Community Vitality
- In Lake County, Illinois, more than 30 percent of residents lack insurance. Through a million-dollar partnership, we doubled the capacity of HealthReach, the county's only free health clinic network.
Through our community-oriented programs, we strive to provide sustainable solutions to issues faced in areas where we have a presence around the world. Consideration is given to programs that address science and science education, access to health care and critical unmet needs unique to each of our global communities. In addition, Abbott employees give their time and expertise to help improve the quality of life in the communities where they live and work.
Expanding Treatment to Uninsured Patients
We strengthened our ongoing partnership with HealthReach, a free medical clinic, to provide services to the medically underserved in our headquarters community of Lake County, Illinois. In 2006, our grant enabled HealthReach to build capacity and secure the assistance of Executive Service Corps to initiate a comprehensive planning process to drive efficiencies and expand services at the clinic. This initiative is aimed to help more than 200,000 individuals who are uninsured or underinsured in the community.
Project Lead the Way
Project Lead the Way helps introduce high school students to the rigor and discipline of engineering and engineering technology prior to entering college, through courses that add another layer of education to the student's own college-preparatory mathematics and science courses. The long-term goal of the program is to attract more students to engineering, and help determine if the field is the right career choice for them. As a result, students who participate in program courses are generally better prepared for college engineering programs and more likely to be successful, cutting the attrition rate in these college programs, which currently exceeds 50 percent nationally. Abbott is involved in the work of the program as part of the leadership committee.
Legal Pro Bono Work
Pro bono service is part of Abbott's Legal organization's annual employee performance goal-setting process, with each employee required to contribute a minimum of 10 hours annually. In 2006, U.S. employees volunteered more than 2,000 hours of service, comprising more than 40 activities in Illinois, Ohio, Massachusetts, Texas and California. In 2007, the program is expanding to Legal employees outside of the United States.
Among the pro bono activities in 2006, more than 60 Abbott attorneys, paralegals and administrative professionals worked with Baker & McKenzie, an international law firm, and the National Immigrant Justice Center (NIJC), to help low-income legal immigrants seeking United States citizenship. As part of a yearlong commitment, these employees counseled nearly 70 applicants through the increasingly complex application process at naturalization clinics hosted every other month at Baker & McKenzie's offices in Chicago.

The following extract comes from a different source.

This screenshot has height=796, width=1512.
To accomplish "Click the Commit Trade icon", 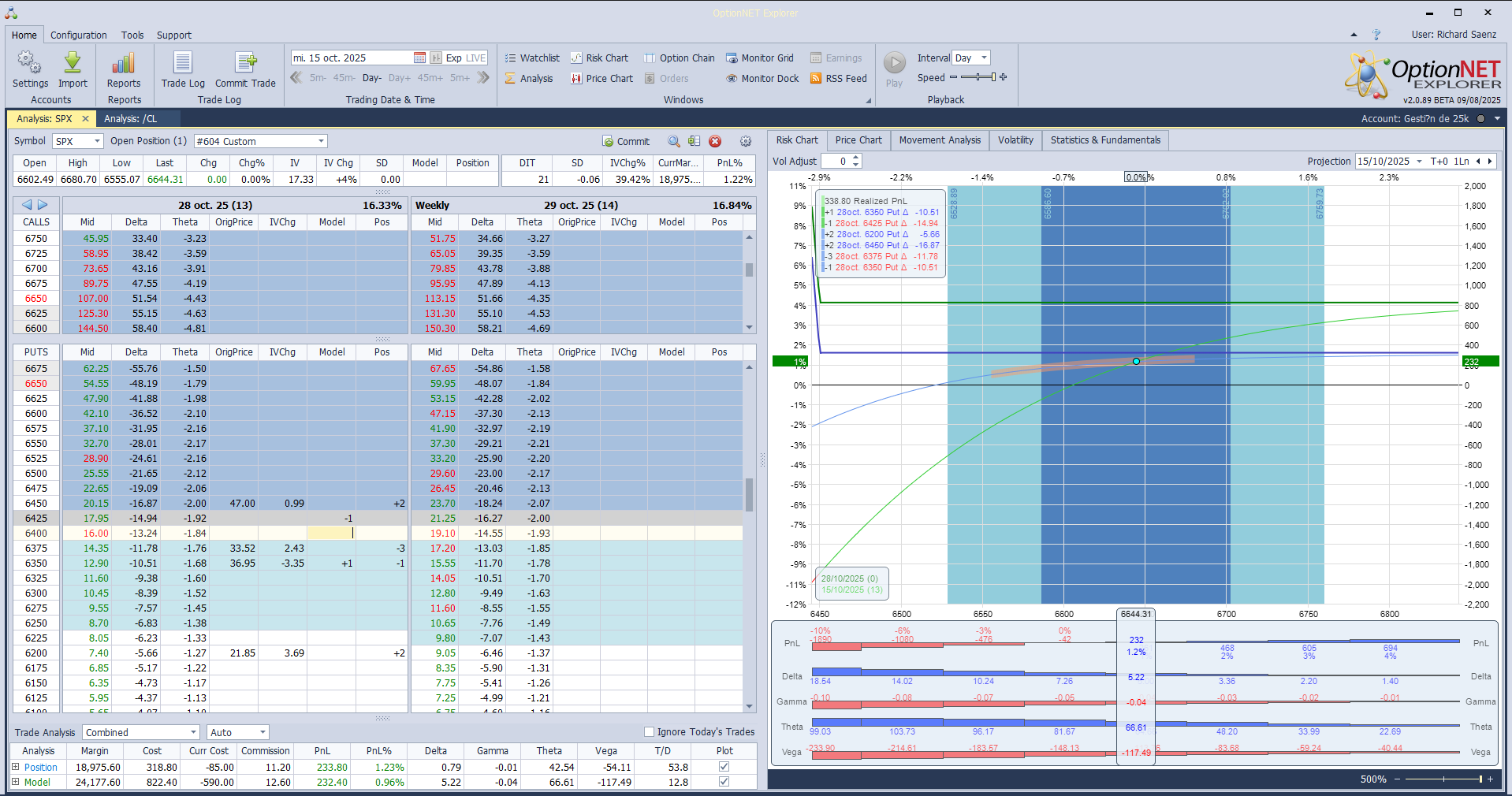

Attorneys and legal staff worked one-on-one with the applicants to complete the necessary Immigration and Naturalization Service paperwork.
Abbott's service provides great assistance to these immigrants who cannot afford private counsel. Many applicants are elderly or lack fluency in English, making the citizenship process even more onerous.
Our partnership with Baker & McKenzie and the NIJC has been ongoing for a number of years. In 2003, the three organizations received the first Pro Bono Partner Award given by the American Corporate Counsel Association and the Pro Bono Institute at Georgetown University Law Center in recognition of our successful partnership.